I have found my share of bad information on the internet but rarely have I ever found so much bad information as I have when I was browsing articles on how to attach broadheads. Some of it was downright dangerous and most of it would cost you far more than you need to spend. Almost every article was incorrect at best. If you want to know what should be used to screw on broadheads the correct way, we are going to cover it all!
Note: For this article we will assume you are installing modern broadheads on modern arrows meant for a recurve or compound bow. If you are using a traditional bow with all wood traditional arrows, the process is more difficult and more complicated. But we aren’t going to worry about that now.
You are going to need a few things and there are a few commonly recommended products that you don’t need or should avoid.
If your arrows did not come with the threaded insert installed, you will need to press fit those in. I have seen recommendations of a lot of glues from Super Glue to hot glue. Super Glue works well, I prefer Gorilla Glue brand which can install more inserts than you will need from one inexpensive bottle. Don’t use hot glue.
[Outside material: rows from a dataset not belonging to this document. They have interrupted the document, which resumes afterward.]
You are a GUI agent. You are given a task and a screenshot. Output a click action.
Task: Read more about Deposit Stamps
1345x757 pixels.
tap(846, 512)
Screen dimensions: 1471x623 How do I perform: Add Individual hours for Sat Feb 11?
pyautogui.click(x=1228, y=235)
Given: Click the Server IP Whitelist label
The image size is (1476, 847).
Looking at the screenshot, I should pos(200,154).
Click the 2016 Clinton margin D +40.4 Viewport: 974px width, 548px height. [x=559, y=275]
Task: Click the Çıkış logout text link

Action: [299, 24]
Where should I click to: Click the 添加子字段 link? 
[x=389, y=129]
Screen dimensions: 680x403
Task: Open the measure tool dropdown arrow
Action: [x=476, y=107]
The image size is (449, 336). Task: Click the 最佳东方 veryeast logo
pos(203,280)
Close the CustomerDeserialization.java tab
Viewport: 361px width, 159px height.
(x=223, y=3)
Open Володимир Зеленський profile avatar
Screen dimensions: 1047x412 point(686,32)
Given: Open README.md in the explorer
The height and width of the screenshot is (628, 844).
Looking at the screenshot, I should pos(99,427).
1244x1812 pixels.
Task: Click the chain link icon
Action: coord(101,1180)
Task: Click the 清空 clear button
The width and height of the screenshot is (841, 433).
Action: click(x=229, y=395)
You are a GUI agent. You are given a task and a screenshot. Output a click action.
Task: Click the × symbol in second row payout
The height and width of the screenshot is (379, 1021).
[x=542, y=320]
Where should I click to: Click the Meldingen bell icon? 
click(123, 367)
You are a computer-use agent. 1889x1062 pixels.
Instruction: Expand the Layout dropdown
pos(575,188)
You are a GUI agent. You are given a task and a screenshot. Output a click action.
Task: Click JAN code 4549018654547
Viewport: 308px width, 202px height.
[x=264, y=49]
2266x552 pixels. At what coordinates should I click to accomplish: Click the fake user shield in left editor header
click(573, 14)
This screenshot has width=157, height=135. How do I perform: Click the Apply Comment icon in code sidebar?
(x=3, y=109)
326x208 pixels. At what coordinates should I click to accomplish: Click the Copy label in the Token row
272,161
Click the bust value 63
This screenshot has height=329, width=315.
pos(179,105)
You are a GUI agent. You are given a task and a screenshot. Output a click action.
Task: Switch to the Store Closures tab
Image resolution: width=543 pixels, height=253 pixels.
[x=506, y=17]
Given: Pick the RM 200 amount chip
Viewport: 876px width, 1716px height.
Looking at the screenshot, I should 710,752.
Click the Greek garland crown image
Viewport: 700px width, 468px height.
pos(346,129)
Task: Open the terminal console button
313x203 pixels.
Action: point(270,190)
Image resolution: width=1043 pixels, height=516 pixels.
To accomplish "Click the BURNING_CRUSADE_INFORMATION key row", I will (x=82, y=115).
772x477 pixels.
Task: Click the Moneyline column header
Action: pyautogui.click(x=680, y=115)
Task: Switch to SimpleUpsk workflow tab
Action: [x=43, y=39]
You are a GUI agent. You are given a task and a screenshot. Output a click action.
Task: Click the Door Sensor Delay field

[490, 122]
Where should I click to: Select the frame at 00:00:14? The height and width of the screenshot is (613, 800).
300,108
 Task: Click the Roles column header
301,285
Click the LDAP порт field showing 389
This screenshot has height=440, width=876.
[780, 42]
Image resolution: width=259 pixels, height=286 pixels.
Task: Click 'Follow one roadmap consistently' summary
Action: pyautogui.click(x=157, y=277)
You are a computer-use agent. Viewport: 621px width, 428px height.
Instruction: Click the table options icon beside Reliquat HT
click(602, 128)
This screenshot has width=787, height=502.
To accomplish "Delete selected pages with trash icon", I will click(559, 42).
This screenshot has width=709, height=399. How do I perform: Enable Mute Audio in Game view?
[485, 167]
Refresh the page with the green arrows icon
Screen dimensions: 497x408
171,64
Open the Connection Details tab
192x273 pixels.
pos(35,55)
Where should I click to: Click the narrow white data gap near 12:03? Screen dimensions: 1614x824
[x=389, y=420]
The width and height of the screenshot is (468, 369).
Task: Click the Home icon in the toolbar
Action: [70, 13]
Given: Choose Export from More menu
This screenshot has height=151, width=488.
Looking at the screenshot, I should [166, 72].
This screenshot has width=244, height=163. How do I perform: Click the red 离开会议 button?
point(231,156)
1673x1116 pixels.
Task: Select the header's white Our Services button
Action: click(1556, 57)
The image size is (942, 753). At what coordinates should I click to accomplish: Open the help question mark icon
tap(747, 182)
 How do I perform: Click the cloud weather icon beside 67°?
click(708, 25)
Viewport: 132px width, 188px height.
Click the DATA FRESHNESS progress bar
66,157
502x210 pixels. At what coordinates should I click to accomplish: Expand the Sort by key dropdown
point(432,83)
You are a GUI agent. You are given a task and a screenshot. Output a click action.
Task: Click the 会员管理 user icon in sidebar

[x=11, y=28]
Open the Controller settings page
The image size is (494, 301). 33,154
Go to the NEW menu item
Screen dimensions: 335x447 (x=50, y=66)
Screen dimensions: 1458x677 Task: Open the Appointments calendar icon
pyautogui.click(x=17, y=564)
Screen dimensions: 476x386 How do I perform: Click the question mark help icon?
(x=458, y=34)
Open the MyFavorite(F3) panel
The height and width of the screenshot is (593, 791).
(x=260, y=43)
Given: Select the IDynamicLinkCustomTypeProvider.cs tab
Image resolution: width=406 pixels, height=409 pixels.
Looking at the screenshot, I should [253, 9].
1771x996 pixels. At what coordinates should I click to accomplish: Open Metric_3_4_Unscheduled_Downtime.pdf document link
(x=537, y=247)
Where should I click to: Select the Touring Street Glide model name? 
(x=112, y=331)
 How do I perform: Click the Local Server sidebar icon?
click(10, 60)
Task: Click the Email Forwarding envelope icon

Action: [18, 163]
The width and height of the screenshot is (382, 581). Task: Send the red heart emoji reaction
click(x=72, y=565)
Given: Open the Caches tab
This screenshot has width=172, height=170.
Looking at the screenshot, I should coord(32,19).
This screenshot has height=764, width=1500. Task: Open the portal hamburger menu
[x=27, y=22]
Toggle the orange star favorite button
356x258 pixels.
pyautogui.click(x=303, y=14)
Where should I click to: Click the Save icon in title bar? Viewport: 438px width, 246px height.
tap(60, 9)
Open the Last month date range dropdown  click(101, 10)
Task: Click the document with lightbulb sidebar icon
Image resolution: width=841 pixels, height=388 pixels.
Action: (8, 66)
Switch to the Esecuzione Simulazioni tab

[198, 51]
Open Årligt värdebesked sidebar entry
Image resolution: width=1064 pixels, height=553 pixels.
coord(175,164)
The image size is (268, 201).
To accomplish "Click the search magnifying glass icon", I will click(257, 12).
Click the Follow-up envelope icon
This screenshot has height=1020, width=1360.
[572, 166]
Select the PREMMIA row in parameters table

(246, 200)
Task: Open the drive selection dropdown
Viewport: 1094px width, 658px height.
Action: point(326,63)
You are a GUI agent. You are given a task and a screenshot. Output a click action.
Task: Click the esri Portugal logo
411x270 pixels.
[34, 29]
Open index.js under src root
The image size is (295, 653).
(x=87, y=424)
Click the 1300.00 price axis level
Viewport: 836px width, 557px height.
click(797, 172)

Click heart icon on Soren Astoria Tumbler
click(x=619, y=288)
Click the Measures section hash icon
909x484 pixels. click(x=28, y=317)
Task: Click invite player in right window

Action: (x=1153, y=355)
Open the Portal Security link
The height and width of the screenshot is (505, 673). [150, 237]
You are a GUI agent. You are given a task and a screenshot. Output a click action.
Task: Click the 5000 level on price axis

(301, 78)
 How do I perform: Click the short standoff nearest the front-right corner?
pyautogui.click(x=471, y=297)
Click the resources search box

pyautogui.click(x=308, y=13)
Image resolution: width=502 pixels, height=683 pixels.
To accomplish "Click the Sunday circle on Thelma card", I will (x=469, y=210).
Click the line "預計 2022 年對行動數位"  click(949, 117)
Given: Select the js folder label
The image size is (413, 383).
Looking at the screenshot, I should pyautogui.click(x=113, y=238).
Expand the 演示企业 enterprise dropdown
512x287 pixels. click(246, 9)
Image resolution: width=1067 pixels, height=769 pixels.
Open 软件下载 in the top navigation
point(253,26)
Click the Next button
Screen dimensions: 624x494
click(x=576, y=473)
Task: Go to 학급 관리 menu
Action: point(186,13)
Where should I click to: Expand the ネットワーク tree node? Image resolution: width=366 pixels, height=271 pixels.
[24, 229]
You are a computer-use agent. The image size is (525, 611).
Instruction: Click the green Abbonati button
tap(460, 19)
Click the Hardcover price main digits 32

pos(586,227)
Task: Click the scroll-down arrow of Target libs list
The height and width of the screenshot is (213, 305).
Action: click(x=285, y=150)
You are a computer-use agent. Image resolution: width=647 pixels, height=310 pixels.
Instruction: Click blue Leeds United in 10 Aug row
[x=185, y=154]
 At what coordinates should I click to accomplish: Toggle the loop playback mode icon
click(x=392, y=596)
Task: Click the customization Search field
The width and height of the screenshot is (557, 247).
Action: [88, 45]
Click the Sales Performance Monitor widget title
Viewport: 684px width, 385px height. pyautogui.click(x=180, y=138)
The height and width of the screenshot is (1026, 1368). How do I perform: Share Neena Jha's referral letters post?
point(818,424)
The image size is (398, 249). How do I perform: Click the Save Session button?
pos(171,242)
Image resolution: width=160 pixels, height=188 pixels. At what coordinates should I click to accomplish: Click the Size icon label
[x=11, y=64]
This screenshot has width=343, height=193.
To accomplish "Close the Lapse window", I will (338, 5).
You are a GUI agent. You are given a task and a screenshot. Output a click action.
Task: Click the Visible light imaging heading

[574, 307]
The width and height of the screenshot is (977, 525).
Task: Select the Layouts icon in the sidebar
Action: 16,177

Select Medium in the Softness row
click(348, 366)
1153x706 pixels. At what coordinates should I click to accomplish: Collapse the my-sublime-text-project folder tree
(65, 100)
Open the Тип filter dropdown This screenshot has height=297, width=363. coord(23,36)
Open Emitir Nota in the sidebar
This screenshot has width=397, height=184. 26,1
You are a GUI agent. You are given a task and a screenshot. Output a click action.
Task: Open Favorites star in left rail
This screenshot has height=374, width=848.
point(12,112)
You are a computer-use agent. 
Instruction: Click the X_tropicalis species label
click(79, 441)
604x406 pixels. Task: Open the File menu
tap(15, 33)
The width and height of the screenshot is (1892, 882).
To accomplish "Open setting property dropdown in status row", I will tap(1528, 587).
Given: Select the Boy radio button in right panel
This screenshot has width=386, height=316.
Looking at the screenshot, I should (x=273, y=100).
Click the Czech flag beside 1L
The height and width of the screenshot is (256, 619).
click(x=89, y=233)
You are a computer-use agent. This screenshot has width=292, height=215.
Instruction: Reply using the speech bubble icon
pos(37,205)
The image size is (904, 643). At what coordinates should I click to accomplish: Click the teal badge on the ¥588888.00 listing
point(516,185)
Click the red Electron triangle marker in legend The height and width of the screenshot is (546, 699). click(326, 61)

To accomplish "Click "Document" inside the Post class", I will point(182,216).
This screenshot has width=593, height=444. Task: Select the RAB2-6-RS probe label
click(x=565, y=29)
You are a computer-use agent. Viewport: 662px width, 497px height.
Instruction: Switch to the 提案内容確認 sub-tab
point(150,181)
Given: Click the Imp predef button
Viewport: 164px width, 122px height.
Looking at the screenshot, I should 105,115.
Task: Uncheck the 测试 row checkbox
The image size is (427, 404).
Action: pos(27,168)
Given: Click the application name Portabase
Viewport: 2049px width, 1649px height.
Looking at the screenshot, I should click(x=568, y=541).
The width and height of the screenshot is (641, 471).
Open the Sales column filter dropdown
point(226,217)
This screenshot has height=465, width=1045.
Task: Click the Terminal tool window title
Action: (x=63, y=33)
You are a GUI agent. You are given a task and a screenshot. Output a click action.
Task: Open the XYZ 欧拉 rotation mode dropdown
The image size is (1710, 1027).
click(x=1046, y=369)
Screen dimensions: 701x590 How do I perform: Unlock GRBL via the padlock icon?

There are a number of issues that can cause inaccuracy or even damage arrow shafts.
When you thread in the insert, you can use a tiny drop of Locktite Blue to make sure things stay secure but are still removable.
If you have been asking yourself what should be used to screw on broadheads, well this is it. There are a few different versions out there that work well for fixed blade broadheads but none that will work on most mechanical broadheads. The two I like most are the Allen Universal Broadhead Wrench and the Lansky Combo Sharpener/Wrench. Both are very inexpensive and work well.
Now, I will tell you that I no longer use either wrench. All I use now is a set of cut resistant gloves that are very inexpensive and work very well. The brand isn’t important but Stark Safe Cut Gloves are very inexpensive.
There are no other tools. Those are the only things you will need and you can get them all for dirt cheap. Don’t use pliers on your arrows or try to hammer in the inserts when they have hot glue on them. Use the tools above and you will do fine.
Also, you don’t need a broadhead alignment tool. Those are for putting traditional, old fashioned heads on wood arrows. They won’t help you a bit.
Installing your Broadheads
Once you have your tools, broadheads and arrows you are ready to go.
Step 1: How to Installing Inserts
If your arrows did not come with inserts and you have to install them yourself, break out the Gorilla Glue and some rubber gloves and you are ready to go. (The gloves keep you from getting oils from you skin on the inserts).
Put a small drop of glue on the insert and spread it around until most of the insert is covered then hand press it in to the arrow until its flush. You will have to work quickly as the glue will dry in about half a minute. Set the arrows aside to cure for about 15 minutes before you move on.
Step 2: How to put Broadheads on Arrows
Once you glue is try, get out your blue Locktite (make sure the fluid is blue and not read, the bottles will always be red) and put on your cut resistant gloves. For safety broadheads should kept in a case until ready to use.
Put a small drop of Locktite about half way up the threads and screw it in while wearing the gloves. It just needs to be hand tightened. There is no reason to crank down on it. If you use a broadhead wrench, be very careful not to overtighten.
The broadhead should screw in easily. If not, make sure your threads are clean and that the broadhead isn’t cross threaded. If you meet resistance, remove the broadhead and try again. Once it is in properly it should be snug against the insert installed in step 1.
Note: Just because you have cut resistant gloves doesn’t mean you can be careless. The point can still penetrate and you could still get cut. The gloves work well but still treat the broadhead as if it were sharp.
Step 3: There is no Step 3
That’s it. Two steps only and now you know how to screw in broadheads. No fluff or expensive products. Just a simple procedure and a few points to remember. Those broadheads should stay attached even from the hardest impacts. I have shot hundreds of arrows assembled that way and never had an issue.
Now it’s time to get out and tune them to your bow. That takes a little more effort.